WORK TASK: Write out nothing but the lines from the one containing "The image size is (588, 428)." through the last line below, both included, and without the pictures.

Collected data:
= Beginning of Section =
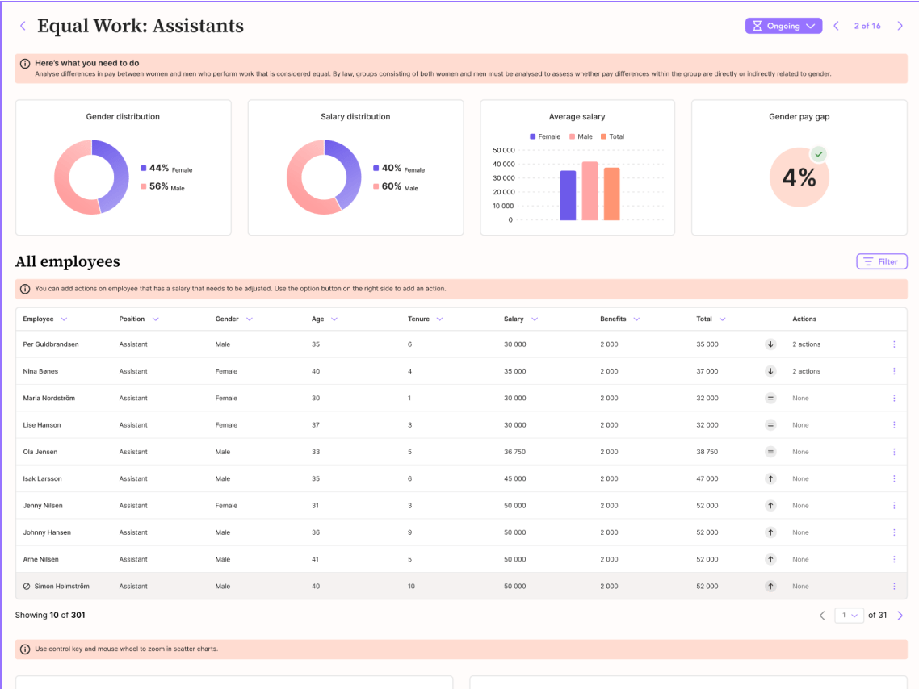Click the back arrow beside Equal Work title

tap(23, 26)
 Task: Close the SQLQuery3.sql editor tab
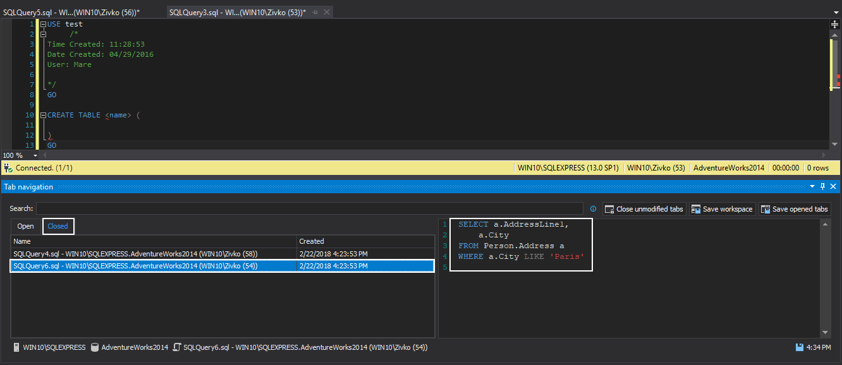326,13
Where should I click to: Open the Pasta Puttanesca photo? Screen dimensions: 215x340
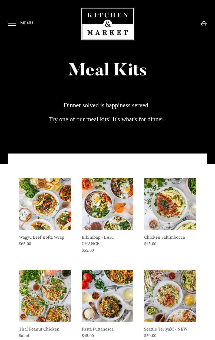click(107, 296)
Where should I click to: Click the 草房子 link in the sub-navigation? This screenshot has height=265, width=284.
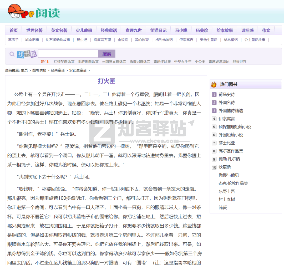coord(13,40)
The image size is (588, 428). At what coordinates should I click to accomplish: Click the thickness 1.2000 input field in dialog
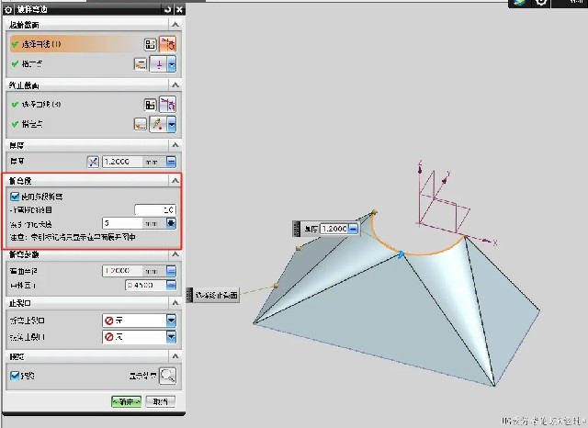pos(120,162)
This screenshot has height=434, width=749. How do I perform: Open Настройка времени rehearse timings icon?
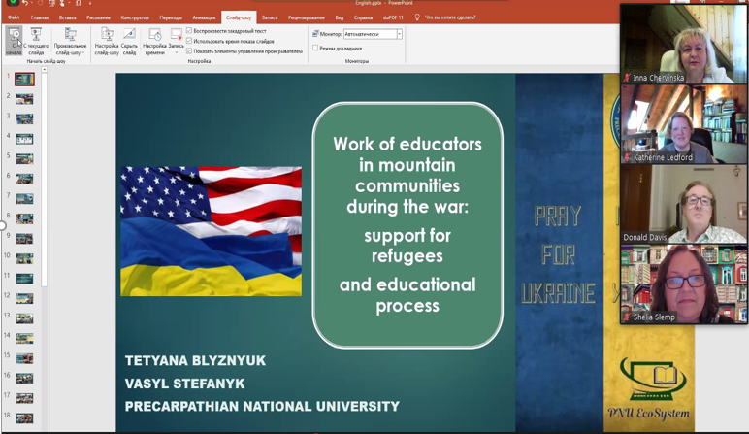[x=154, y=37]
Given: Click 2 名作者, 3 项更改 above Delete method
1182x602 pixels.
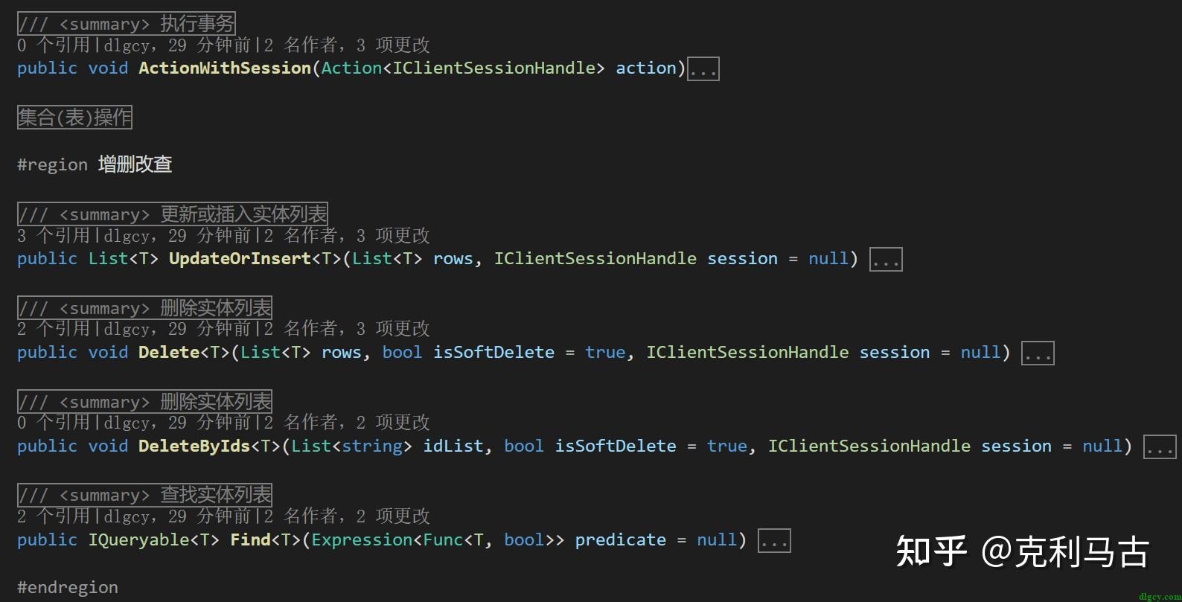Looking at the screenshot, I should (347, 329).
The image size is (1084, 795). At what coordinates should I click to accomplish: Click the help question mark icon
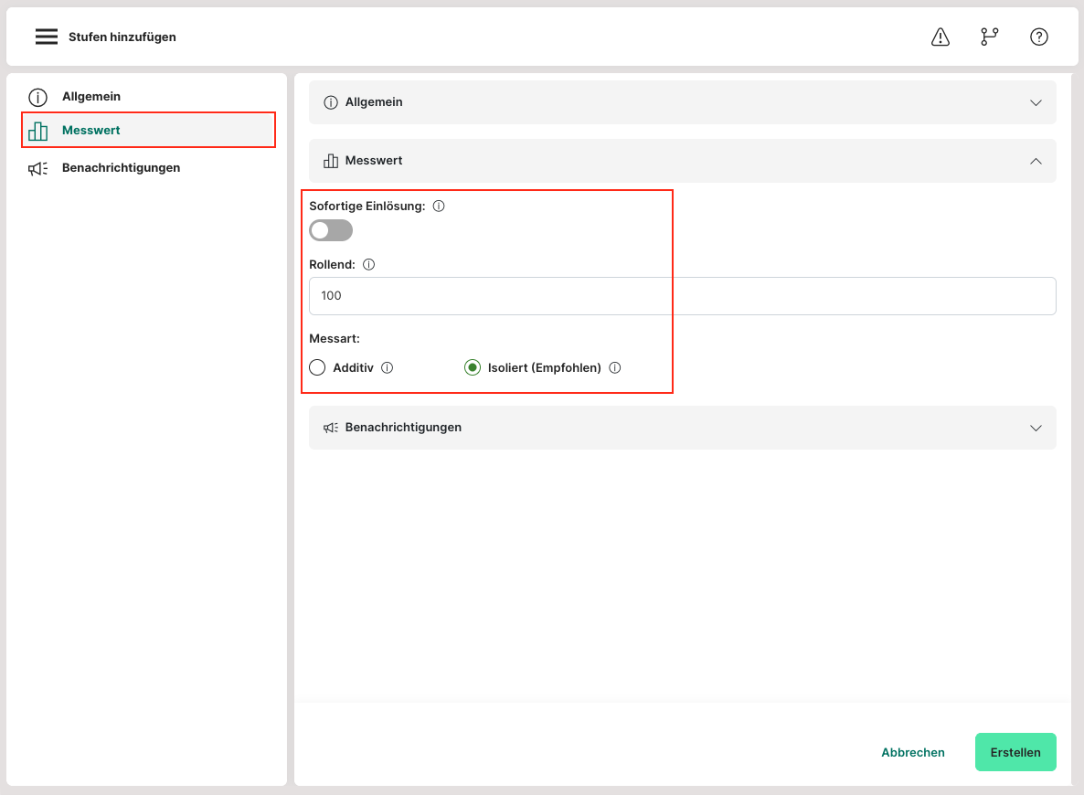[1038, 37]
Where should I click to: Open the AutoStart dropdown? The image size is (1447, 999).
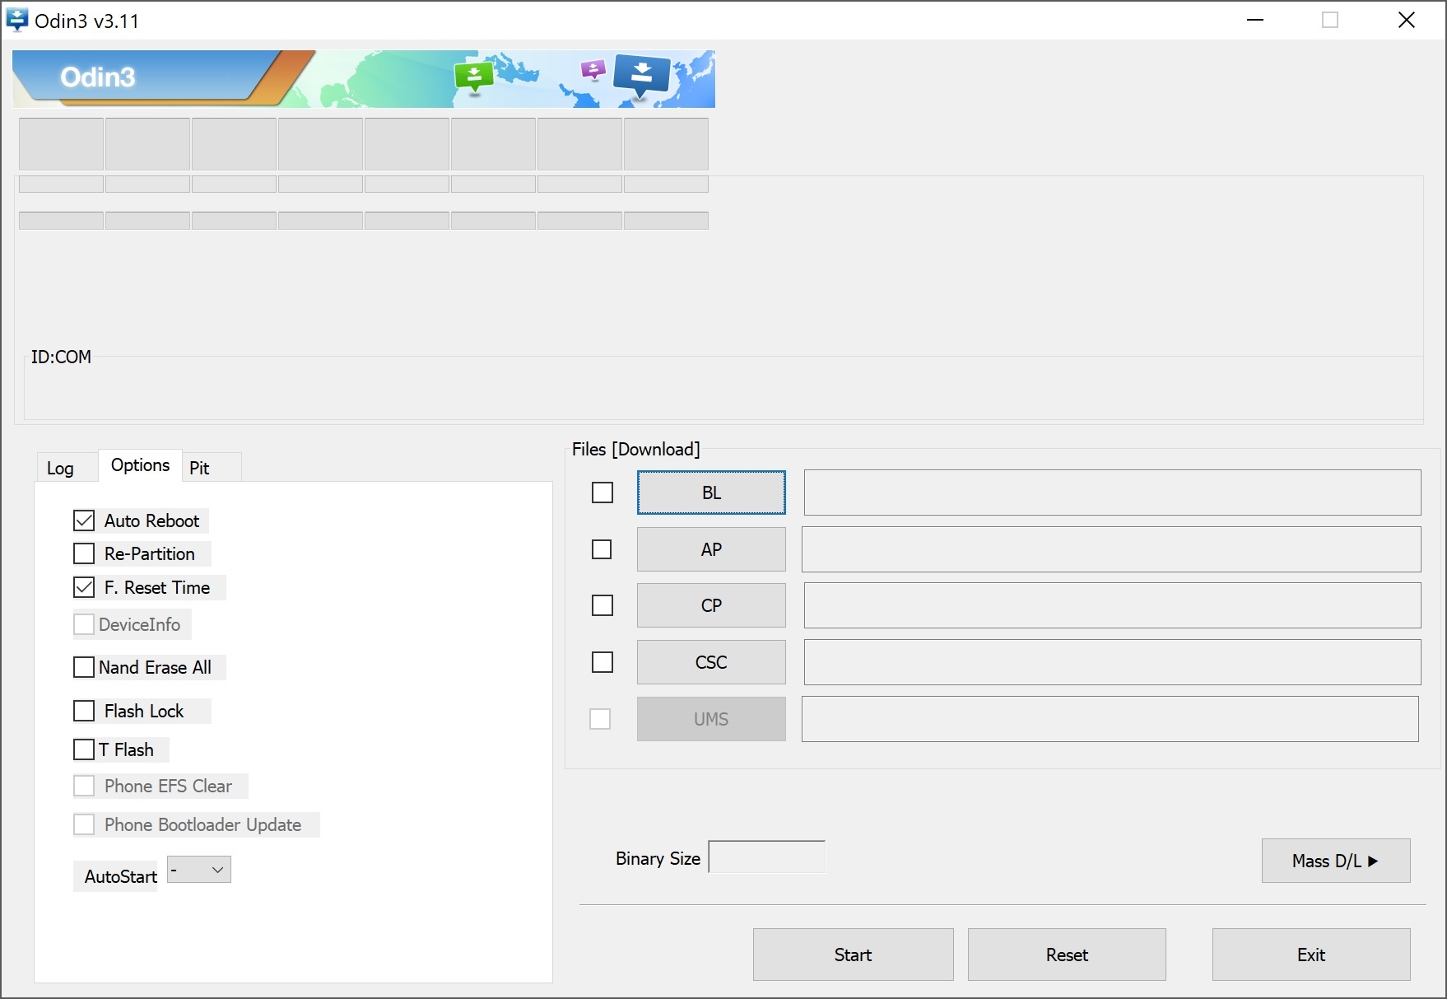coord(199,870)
= End of Section =
EXERCISE ANSWER:
The image size is (588, 428). At what coordinates should I click to accomplish: Click the thickness 1.2000 input field in dialog
pos(120,162)
This screenshot has height=434, width=749. How do I perform: Open Настройка времени rehearse timings icon?
[x=154, y=37]
Given: Click 2 名作者, 3 项更改 above Delete method
1182x602 pixels.
Looking at the screenshot, I should (347, 329).
The image size is (1084, 795). At what coordinates should I click to accomplish: Click the help question mark icon
[1038, 37]
Where should I click to: Open the AutoStart dropdown? The image size is (1447, 999).
coord(199,870)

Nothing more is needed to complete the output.